RBA Governor Glenn Stevens notes that “the easing in monetary policy since late 2011 has supported interest-sensitive spending and asset values…. the full effects of these decisions are still coming through, and will be for a while yet.”
Immediately after the RBA’s most recent announcement, the Australian dollar gained 1/3 of a US cent – rising to $93.74. This level is still 10% below its previous high in April. The RBA has cut rates a total of 8 times since late 2011, all with the aim of increasing economic activity outside of the mining industry.
RP Data-Rismark has shown Melbourne and Sydney property prices have jumped up to 2.5% in September. “We haven’t seen market conditions this strong since April 2009 for Sydney and May 2010 for Melbourne,” Tim Lawless from RP Data commented.

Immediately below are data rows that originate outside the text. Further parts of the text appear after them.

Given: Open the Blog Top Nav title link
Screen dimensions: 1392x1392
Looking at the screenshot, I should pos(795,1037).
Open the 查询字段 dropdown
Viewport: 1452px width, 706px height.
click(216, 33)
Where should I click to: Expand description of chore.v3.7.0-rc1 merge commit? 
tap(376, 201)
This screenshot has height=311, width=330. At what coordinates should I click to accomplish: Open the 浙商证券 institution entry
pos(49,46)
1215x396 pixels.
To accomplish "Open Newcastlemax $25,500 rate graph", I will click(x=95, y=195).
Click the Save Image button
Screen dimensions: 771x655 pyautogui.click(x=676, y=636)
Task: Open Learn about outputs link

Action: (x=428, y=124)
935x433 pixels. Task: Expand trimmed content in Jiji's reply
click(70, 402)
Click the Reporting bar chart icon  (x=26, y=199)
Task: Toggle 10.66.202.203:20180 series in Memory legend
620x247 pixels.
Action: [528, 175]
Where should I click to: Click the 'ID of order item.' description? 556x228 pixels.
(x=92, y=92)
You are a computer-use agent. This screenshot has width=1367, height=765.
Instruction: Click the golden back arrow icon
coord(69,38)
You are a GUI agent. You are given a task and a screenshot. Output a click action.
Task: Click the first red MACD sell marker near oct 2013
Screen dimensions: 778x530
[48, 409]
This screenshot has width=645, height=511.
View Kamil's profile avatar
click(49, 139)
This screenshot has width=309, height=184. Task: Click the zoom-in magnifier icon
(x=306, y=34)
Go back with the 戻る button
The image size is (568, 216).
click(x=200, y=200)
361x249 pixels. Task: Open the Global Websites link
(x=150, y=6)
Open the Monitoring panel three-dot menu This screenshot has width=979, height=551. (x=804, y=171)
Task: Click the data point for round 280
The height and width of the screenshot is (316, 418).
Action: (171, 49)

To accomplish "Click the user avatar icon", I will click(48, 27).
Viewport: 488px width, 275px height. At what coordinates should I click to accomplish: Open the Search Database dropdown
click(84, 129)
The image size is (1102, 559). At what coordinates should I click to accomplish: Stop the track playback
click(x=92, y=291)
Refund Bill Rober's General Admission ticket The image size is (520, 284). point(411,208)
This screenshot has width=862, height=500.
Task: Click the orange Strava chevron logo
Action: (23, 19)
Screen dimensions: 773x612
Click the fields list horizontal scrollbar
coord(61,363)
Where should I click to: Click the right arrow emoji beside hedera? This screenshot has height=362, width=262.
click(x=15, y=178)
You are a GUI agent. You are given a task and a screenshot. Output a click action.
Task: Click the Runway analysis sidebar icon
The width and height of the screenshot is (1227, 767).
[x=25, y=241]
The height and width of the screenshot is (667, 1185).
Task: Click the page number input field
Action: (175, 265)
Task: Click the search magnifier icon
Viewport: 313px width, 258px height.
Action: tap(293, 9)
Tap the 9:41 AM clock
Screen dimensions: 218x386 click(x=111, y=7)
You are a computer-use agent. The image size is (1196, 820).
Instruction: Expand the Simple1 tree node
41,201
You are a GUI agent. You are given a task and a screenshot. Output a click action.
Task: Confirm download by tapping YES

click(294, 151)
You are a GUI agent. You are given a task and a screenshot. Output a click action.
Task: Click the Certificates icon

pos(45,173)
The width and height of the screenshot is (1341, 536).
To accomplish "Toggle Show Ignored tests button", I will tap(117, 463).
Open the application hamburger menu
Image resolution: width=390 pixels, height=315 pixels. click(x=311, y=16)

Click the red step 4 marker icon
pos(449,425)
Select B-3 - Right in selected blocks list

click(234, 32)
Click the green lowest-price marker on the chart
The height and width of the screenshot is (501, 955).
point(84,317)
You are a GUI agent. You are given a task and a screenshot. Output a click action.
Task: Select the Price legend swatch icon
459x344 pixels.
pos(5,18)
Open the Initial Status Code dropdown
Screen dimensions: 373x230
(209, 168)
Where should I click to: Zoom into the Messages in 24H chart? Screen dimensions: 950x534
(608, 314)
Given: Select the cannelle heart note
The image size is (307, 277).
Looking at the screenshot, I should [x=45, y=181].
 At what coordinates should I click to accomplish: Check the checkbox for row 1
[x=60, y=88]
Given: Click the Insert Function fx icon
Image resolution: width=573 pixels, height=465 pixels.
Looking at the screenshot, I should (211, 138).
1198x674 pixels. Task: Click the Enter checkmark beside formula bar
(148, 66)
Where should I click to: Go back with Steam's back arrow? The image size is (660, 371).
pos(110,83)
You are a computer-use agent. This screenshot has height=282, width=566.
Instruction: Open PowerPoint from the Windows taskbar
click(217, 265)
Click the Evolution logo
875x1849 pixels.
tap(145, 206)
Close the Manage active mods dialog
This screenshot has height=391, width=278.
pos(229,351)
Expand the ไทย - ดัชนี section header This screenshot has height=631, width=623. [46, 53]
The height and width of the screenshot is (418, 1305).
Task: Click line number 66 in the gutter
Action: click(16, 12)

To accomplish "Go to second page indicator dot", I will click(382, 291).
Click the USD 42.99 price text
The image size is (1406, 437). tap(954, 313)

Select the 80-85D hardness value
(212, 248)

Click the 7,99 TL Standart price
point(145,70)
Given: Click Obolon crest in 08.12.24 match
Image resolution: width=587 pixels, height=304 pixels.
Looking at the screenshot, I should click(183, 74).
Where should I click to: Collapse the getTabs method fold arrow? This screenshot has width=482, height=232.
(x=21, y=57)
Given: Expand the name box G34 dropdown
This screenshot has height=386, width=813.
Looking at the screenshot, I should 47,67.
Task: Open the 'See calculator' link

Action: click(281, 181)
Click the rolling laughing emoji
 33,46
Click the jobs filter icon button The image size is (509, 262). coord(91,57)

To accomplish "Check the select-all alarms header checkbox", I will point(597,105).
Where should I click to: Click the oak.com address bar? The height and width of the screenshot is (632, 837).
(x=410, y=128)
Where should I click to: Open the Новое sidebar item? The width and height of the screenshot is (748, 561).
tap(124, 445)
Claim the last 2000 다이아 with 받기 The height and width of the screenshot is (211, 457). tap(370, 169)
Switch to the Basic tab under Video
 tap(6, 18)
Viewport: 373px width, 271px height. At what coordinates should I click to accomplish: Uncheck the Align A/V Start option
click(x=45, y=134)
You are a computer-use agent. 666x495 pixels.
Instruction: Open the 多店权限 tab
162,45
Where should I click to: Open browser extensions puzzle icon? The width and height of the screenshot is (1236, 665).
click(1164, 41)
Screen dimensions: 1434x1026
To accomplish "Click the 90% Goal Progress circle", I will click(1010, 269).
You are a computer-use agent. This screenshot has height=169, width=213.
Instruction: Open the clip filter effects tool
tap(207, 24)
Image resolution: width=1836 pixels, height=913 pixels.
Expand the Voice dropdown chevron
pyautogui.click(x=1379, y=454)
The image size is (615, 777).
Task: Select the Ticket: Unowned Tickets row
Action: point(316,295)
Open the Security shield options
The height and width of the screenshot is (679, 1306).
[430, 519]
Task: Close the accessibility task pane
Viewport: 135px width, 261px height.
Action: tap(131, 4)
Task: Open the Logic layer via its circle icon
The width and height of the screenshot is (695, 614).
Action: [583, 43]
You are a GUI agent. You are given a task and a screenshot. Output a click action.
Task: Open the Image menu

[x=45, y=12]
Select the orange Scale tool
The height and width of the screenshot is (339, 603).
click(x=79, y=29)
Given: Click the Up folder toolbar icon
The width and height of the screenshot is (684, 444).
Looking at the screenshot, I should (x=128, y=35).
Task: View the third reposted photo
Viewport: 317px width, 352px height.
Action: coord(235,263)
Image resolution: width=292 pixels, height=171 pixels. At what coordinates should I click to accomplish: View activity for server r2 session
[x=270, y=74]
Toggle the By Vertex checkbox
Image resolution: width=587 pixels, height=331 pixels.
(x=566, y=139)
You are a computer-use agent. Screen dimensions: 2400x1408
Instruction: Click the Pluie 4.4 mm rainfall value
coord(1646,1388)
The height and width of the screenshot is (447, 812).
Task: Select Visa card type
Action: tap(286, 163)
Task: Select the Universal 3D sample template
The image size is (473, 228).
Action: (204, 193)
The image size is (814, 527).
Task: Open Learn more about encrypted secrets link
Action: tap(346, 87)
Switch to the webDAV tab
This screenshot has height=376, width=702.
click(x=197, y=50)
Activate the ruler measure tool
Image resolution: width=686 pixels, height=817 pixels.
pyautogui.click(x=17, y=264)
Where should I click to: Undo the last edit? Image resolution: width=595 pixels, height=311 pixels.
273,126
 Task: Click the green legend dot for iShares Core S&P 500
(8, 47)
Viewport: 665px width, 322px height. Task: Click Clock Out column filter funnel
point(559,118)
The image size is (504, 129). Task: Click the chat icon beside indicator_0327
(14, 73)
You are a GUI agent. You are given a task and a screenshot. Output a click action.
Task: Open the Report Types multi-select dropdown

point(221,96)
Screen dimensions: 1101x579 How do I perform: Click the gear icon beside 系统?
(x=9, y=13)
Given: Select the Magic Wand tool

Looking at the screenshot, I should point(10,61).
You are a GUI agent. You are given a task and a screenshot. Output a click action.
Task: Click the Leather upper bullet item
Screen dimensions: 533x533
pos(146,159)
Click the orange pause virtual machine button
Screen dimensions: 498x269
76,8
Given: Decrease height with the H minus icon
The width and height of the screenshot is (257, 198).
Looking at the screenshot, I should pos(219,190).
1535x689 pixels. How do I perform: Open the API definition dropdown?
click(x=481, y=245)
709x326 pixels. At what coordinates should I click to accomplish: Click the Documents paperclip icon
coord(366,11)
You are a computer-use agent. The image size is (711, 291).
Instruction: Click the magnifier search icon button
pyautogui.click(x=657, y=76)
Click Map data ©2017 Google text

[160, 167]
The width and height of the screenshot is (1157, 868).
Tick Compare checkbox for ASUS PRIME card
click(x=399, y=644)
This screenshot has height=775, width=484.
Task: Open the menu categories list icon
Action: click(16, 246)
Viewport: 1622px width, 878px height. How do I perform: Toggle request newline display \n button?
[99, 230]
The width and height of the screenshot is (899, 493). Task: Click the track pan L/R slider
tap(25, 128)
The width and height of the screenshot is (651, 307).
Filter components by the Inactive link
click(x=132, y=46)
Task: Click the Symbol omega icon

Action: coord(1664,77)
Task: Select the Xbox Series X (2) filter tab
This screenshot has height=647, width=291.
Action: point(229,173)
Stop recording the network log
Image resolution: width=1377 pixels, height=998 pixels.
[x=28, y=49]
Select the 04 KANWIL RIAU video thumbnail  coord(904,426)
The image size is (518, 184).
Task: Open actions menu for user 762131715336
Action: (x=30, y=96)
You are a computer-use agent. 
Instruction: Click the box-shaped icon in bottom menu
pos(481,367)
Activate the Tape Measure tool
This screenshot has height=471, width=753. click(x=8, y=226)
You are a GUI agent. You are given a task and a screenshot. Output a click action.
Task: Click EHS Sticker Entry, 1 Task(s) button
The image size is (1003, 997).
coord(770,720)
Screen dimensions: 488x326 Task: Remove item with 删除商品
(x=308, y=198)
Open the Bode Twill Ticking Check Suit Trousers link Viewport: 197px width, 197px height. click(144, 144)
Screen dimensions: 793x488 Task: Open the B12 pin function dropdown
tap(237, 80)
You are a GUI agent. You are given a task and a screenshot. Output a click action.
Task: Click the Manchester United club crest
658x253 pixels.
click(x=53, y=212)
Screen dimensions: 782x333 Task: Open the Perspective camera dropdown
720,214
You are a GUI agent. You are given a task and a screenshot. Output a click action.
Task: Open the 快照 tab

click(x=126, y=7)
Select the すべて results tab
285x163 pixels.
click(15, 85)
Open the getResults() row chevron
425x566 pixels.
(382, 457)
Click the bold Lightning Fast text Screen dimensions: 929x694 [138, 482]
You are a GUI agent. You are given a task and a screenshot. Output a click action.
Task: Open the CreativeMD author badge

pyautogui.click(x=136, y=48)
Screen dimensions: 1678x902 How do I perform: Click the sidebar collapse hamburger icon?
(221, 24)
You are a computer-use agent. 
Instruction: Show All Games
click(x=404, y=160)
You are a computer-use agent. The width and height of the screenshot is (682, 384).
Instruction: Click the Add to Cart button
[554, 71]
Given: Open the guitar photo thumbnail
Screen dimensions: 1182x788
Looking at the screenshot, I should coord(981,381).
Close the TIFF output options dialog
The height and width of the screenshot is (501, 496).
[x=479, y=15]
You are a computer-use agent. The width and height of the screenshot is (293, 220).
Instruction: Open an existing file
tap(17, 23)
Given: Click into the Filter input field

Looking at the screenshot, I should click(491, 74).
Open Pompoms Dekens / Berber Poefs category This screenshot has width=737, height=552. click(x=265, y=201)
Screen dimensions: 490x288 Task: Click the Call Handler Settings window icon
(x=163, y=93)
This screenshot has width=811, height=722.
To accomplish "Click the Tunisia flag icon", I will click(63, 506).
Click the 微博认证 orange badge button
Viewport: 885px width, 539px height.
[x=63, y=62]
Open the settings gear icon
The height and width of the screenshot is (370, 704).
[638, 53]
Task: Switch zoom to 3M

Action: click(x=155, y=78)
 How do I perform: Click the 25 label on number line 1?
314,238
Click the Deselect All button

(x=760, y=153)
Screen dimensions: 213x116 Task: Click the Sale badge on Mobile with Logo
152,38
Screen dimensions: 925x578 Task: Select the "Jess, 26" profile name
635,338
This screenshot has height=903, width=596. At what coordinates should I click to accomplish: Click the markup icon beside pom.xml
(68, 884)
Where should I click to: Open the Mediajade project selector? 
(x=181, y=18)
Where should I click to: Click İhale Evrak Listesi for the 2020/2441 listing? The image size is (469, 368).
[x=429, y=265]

So what of key trading partner China and its influence on our economy? The world’s second largest economy has grown and expanded in September – and with Australian retail showing signs of improvement, we can look forward to another period of happy trade with China.
The central dilemma the RBA face? Whether to cut rates further. With property prices on the rise, unemployment slightly higher and gathering strength in the Australian dollar – economists are divided over such a decision. Tom Kennedy of JP Morgan believes another rate cut may be on the cards this year, a sentiment not shared by HSBC chief economist Paul Bloxham. His notes that the RBA’s decision yesterday was “fairly bland” and did not provide enough insight into future movements from the RBA board.
All eyes focus on our inflation levels and the next announcement from the RBA on Melbourne Cup Day. What will you be tipping?